# Work order:
For each line in the data that includes "icon", make a copy.
[Source records Boundary: Start]
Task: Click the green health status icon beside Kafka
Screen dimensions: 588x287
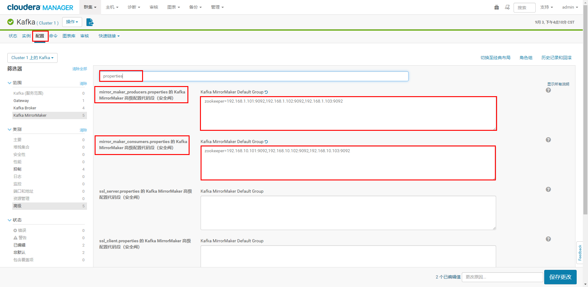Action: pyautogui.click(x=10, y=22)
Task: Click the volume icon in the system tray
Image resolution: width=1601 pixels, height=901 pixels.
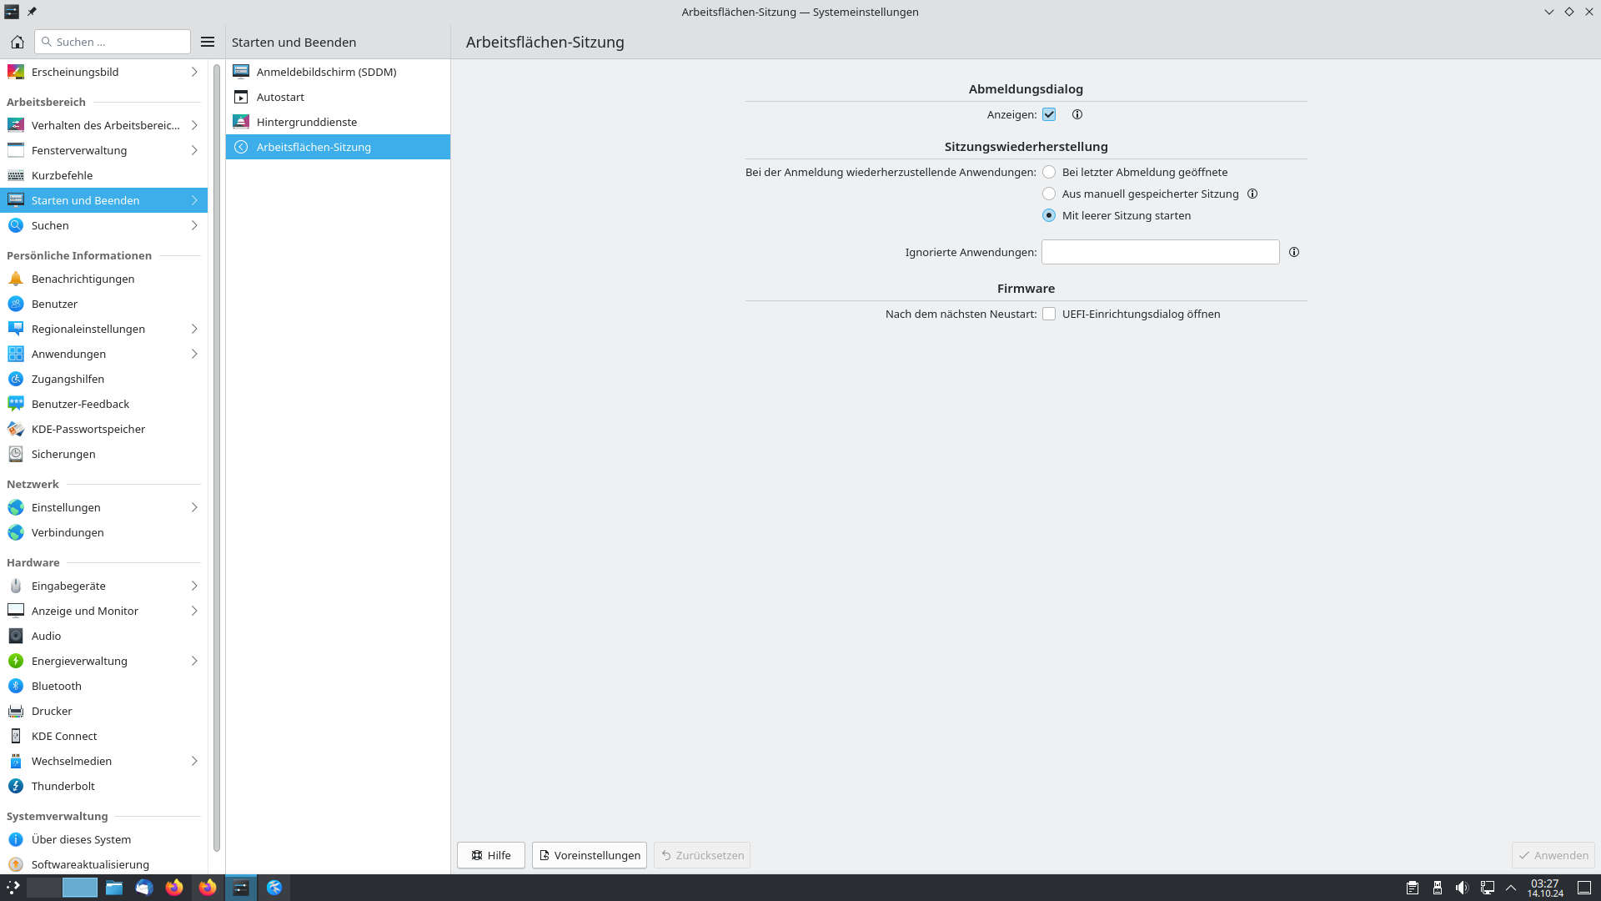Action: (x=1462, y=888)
[Source records Boundary: End]
[Source records Boundary: Start]
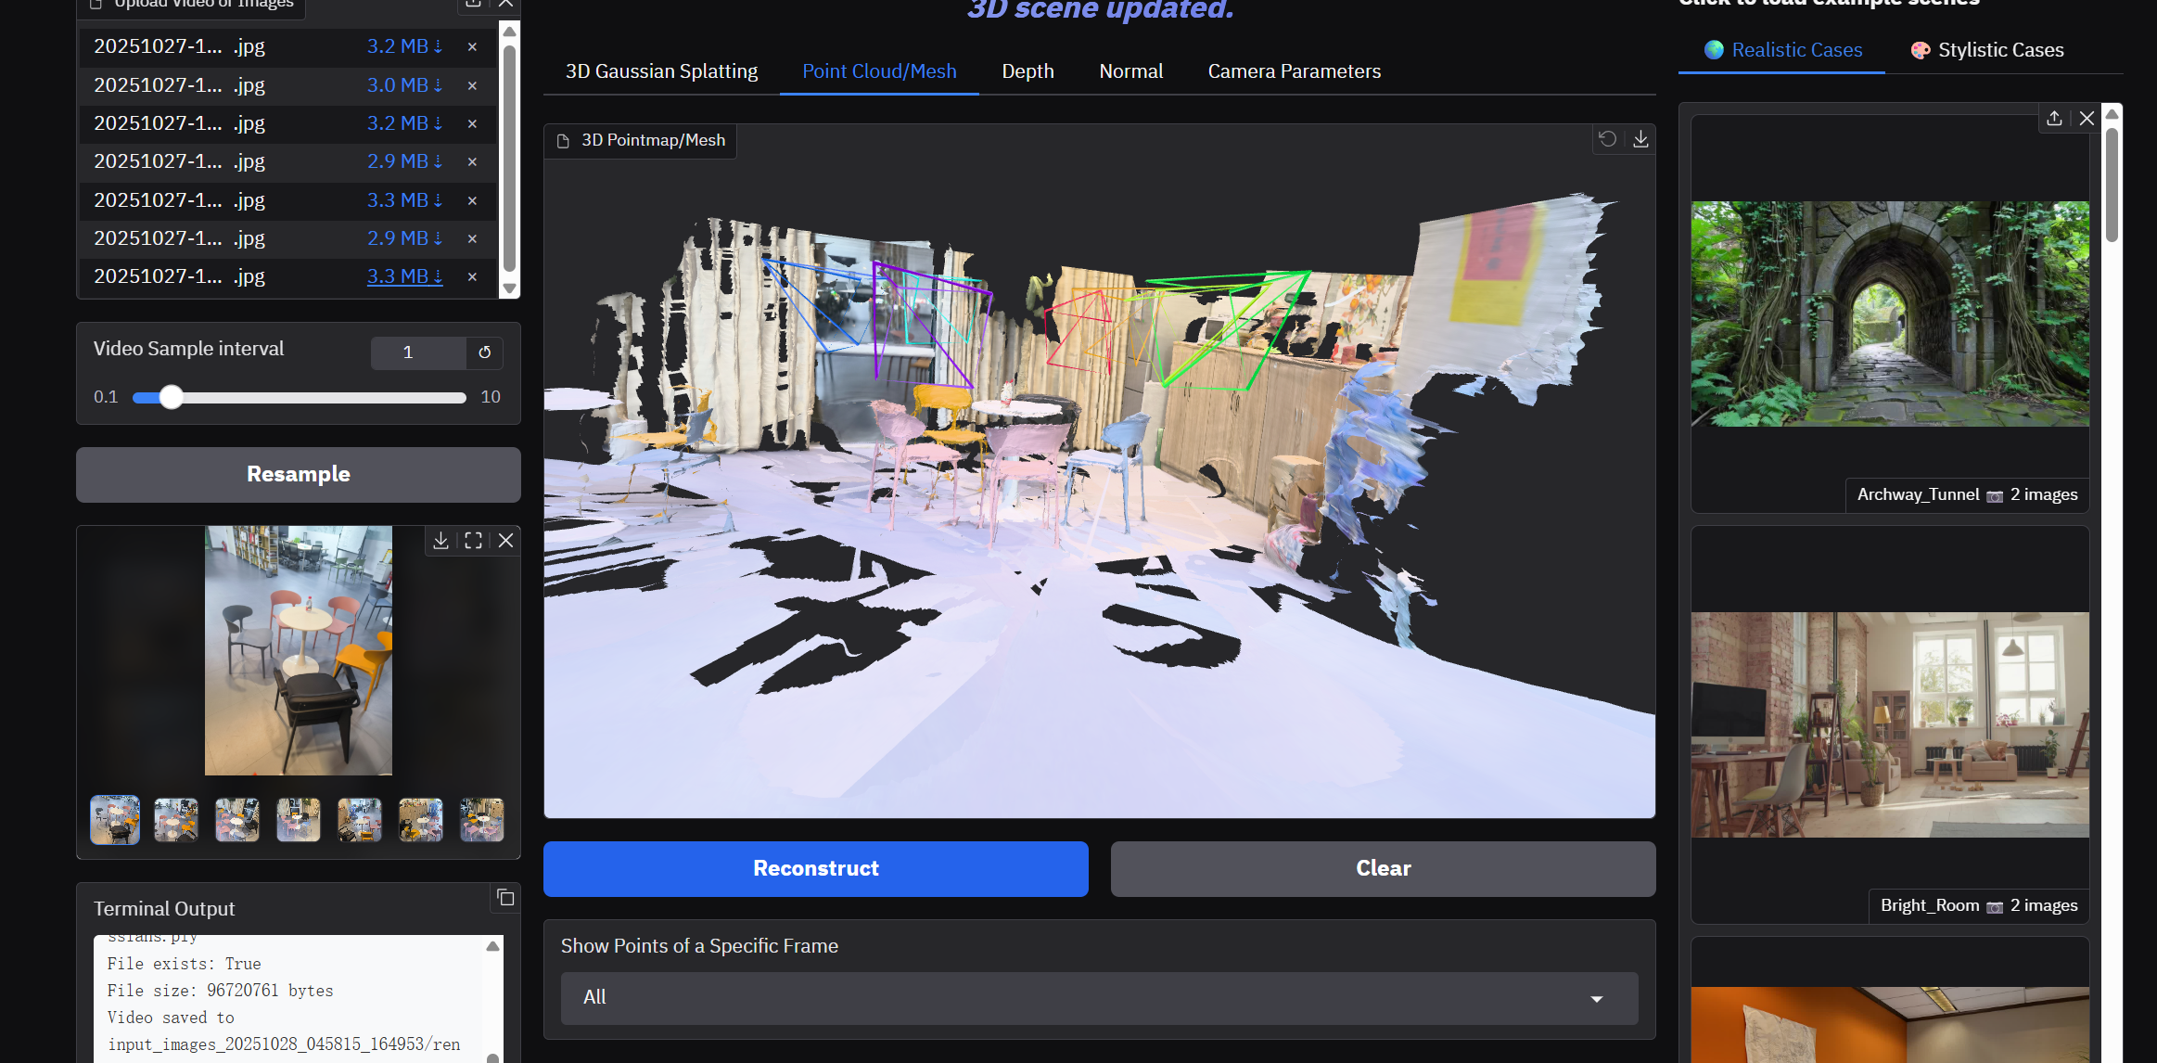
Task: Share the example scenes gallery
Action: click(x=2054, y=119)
[Source records Boundary: End]
[Source records Boundary: Start]
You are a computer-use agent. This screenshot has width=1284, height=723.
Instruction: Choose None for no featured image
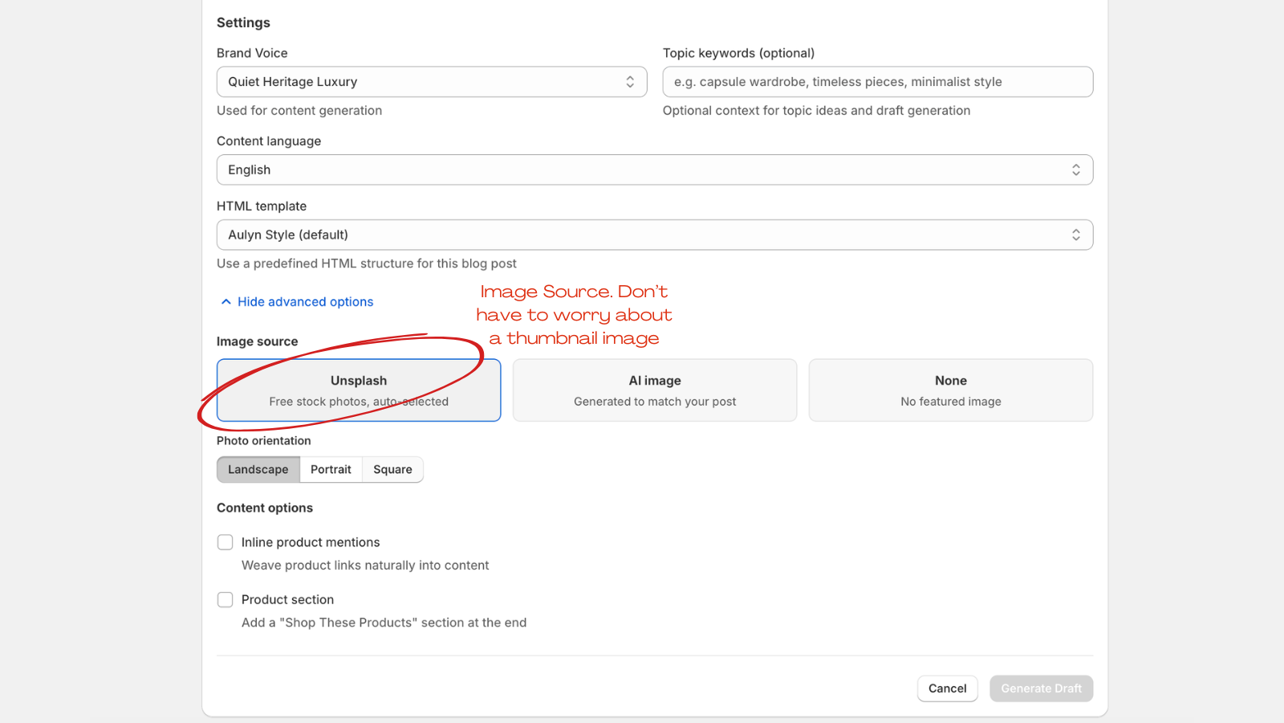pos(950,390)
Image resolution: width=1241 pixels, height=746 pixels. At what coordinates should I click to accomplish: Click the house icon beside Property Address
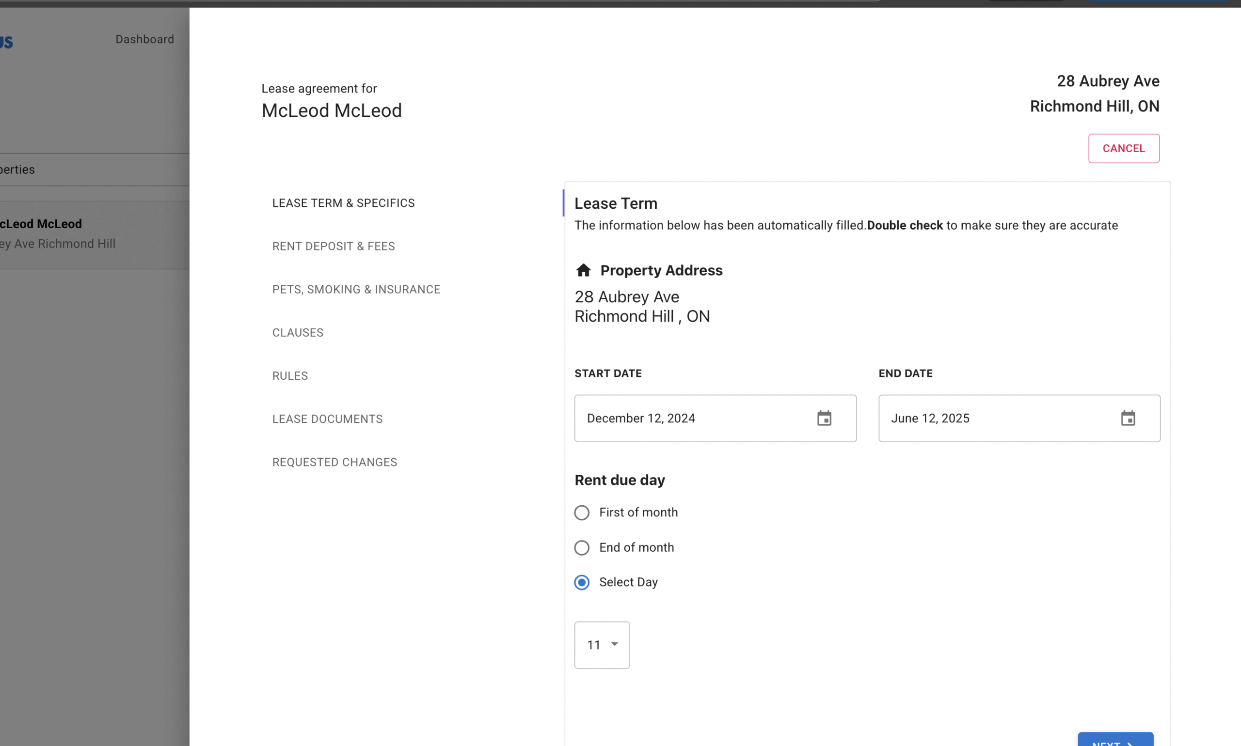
[Source records Boundary: End]
# Task output:
Task: Click the green health status icon beside Kafka
Task: Click the volume icon in the system tray
Image resolution: width=1241 pixels, height=746 pixels. At what coordinates should I click to accomplish: Click the house icon beside Property Address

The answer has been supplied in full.